In the 1960s, when most of us were first-generation undergraduates and minors until 21, my parents' role was restricted to withholding permission for me to take up a university place (what was the point - especially for a girl?).
But my college knew all about UCCA and where to apply for a maintenance grant, my boyfriend gave me lifts to interviews, and, through the legal concept of in loco parentis , the universities kept parents at bay. Mine visited once in my fresher days and once to attend the graduation ceremony. This was not atypical. Friends came up and went down using subsidised train travel: they were not delivered and collected by parents.
Many of the changes Frank Furedi describes may be the outcome of post-Robbins expansion, that is, the large numbers of my generation who know the system and are ready to work it in favour of their offspring. But other factors are at work. For those, the dependency culture can begin in primary school, where the allocation of homework is not uncommon. This is followed by project work in secondary school. When I worked for Pilkington Glass, we had schoolpacks ready for parents who phoned for information for their child's school project.

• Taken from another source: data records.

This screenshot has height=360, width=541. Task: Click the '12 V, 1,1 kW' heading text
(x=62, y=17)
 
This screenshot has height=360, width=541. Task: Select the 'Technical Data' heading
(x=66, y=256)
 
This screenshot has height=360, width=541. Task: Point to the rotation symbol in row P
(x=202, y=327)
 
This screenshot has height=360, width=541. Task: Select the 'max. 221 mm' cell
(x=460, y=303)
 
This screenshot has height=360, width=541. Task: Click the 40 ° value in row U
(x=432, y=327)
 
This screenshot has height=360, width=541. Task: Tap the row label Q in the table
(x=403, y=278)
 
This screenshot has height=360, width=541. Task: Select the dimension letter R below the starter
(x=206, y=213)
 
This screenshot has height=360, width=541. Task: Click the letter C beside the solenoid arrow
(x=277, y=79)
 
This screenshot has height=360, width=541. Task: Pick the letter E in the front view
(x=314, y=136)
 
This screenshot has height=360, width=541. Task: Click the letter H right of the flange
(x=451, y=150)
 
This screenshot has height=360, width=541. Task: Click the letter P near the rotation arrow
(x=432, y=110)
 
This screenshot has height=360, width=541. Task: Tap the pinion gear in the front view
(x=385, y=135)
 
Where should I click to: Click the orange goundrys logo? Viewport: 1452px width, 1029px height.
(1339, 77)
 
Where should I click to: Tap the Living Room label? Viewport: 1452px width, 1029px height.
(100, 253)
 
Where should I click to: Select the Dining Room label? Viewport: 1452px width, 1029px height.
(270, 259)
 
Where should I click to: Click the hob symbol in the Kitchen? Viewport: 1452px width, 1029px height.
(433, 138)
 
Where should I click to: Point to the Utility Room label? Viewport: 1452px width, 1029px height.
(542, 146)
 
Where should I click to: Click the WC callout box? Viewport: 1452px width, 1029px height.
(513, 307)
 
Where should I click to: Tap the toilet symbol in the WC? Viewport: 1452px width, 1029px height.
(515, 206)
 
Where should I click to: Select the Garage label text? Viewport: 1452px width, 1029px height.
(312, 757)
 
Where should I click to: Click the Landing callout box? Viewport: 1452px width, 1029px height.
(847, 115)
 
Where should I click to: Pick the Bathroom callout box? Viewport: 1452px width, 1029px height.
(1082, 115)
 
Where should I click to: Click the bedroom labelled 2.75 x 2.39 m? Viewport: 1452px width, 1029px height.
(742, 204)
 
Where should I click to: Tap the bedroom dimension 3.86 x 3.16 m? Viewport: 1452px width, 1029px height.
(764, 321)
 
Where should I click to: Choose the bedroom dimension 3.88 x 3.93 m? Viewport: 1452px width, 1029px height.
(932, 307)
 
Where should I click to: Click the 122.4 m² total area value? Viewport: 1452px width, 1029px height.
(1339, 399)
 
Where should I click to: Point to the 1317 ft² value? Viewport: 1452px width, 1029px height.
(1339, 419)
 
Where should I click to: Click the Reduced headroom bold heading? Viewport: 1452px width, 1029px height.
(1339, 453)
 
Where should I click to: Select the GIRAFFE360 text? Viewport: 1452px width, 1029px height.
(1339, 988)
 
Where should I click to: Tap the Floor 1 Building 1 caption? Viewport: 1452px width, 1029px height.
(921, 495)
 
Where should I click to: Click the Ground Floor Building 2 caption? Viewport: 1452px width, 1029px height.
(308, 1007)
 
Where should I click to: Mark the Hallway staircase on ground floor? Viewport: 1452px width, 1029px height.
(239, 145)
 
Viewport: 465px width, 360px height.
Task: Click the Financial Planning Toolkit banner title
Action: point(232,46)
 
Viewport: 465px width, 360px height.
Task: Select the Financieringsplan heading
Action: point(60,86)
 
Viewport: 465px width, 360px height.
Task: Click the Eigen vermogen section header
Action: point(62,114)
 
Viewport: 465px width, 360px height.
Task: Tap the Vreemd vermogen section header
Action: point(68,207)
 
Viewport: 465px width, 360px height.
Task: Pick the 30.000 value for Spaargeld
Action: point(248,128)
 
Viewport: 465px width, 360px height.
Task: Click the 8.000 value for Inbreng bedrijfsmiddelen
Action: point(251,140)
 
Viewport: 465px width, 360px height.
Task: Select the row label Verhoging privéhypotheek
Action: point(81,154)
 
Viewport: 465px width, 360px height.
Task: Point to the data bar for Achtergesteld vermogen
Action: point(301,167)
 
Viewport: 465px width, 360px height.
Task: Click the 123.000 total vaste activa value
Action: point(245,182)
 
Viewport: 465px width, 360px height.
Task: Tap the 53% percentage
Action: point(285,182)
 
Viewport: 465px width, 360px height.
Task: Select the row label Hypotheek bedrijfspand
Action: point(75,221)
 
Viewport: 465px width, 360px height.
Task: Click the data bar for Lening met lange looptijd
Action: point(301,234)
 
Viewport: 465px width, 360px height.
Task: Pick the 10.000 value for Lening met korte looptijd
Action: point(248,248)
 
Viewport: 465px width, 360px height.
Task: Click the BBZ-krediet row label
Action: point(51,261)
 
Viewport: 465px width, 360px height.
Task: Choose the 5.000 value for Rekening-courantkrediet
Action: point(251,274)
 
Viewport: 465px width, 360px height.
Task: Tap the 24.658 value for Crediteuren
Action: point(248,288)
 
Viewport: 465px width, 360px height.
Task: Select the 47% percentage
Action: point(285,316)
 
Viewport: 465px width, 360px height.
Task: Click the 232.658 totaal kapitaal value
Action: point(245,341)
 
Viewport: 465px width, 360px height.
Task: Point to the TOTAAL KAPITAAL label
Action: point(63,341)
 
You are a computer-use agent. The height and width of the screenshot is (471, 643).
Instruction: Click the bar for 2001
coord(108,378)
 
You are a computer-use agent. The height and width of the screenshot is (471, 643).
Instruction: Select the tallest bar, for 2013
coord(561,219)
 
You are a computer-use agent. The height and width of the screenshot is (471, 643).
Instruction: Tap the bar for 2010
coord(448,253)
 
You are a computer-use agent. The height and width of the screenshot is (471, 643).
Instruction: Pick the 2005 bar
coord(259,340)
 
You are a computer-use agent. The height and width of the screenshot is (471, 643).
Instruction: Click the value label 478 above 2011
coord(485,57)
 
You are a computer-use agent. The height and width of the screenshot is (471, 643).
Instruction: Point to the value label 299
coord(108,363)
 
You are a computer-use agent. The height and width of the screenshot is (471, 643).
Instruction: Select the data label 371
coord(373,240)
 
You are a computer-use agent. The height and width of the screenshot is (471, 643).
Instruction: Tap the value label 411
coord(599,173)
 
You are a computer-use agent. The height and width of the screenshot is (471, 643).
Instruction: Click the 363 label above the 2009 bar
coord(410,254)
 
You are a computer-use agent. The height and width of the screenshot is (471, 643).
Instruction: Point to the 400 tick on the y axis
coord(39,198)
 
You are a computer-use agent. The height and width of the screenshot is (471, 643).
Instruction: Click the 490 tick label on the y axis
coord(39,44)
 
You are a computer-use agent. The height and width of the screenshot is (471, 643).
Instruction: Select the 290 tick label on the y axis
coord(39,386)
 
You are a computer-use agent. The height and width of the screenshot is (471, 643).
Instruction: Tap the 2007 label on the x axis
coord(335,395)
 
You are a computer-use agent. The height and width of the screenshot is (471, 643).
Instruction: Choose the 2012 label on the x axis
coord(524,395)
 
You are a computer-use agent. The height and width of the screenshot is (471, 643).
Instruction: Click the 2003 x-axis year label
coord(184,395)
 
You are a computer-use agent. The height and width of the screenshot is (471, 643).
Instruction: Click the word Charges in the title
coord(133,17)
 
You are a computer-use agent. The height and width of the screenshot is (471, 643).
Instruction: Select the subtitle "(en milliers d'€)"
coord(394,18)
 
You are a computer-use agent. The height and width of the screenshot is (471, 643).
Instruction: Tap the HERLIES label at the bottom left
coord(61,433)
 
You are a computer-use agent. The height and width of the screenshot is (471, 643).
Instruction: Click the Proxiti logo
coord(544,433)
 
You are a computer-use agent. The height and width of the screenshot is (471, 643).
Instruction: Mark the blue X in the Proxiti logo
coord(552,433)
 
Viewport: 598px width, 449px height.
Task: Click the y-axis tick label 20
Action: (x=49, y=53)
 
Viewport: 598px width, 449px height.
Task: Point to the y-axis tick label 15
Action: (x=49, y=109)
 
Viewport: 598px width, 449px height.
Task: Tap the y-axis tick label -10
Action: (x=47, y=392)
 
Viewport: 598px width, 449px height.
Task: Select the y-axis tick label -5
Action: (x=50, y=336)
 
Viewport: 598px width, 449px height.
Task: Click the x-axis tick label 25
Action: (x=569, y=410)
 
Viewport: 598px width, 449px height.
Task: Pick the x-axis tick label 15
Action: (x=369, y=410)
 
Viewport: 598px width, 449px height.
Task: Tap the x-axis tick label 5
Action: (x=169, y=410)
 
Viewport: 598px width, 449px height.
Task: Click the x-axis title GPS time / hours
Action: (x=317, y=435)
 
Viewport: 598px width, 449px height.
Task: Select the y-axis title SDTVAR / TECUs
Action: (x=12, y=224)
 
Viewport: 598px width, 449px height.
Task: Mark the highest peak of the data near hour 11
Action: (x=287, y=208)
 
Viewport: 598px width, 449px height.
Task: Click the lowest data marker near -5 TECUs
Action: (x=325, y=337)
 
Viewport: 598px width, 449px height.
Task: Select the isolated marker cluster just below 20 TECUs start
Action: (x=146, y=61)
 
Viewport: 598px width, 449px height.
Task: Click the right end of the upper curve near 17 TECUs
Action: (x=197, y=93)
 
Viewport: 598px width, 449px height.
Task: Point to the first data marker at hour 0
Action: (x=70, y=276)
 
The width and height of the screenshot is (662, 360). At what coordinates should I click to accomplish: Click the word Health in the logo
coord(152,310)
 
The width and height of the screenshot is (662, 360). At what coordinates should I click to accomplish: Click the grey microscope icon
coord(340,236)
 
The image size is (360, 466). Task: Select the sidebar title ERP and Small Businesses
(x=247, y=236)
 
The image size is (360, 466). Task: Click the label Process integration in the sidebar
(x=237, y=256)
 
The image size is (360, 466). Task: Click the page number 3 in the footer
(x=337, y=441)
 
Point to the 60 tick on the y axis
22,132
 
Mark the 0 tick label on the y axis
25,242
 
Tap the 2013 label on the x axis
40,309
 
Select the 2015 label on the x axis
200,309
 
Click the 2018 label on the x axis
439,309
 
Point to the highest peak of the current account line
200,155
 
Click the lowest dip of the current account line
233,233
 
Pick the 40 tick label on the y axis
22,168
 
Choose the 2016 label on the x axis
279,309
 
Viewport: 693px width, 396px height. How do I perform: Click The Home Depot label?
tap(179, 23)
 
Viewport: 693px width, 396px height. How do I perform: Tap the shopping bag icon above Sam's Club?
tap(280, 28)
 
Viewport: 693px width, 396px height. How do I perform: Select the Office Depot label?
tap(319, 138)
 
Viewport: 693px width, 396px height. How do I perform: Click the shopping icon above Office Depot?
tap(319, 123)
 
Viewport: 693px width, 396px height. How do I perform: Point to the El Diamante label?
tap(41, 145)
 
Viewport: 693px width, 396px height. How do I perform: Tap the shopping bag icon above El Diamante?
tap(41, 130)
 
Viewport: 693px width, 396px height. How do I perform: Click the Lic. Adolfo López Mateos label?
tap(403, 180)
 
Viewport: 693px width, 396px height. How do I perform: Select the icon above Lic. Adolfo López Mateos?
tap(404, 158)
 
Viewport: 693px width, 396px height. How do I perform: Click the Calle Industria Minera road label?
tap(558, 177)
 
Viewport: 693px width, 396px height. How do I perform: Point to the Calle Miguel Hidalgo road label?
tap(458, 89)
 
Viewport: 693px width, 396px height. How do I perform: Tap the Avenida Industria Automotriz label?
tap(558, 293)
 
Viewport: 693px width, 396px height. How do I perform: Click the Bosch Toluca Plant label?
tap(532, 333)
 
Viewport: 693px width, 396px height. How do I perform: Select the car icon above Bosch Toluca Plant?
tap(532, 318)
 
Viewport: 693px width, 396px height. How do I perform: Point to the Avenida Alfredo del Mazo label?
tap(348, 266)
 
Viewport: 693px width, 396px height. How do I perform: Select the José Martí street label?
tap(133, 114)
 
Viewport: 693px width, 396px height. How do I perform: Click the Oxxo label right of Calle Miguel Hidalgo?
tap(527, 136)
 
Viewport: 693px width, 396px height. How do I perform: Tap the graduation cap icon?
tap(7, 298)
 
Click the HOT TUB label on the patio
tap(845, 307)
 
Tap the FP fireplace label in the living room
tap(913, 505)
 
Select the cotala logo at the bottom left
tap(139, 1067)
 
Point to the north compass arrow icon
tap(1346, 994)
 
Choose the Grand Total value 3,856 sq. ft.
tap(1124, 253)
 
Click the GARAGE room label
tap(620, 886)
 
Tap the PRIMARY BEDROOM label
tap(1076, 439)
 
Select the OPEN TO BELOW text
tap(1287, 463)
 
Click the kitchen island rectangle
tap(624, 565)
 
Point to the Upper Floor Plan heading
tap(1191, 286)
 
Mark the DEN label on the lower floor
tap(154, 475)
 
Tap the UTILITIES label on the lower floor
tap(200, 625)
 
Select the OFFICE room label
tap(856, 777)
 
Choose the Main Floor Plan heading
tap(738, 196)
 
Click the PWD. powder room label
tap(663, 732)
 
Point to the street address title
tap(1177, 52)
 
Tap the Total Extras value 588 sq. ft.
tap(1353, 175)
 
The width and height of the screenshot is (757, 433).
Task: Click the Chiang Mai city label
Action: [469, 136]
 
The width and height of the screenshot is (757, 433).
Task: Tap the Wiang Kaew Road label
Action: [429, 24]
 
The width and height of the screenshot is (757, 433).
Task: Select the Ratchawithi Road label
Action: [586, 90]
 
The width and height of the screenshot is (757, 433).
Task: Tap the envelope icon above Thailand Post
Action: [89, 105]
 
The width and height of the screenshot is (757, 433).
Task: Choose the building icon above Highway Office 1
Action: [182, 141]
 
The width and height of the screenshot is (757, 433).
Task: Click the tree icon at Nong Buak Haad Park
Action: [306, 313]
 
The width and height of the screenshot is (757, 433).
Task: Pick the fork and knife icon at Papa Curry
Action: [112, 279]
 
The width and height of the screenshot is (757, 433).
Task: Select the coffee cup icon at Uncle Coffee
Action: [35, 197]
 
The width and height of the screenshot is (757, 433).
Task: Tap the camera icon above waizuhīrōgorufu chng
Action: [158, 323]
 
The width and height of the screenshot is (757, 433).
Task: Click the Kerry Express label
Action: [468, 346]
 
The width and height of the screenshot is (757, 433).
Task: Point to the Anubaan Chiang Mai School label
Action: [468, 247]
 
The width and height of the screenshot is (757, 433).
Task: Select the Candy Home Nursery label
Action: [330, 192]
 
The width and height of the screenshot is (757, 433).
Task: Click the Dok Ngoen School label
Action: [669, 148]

The experience of schooling extends into universities, for the independence of reading for a degree has in most been replaced by a process of continuous marked assignments. Since these marks determine the degree outcome, the dependency culture drifts onto the borders of plagiarism.
Language also reflects the blurring of that transition from school to university, for there are no longer pupils and undergraduates: we are all students now.
Gill Rowley Employment Studies Research Unit University of the West of England.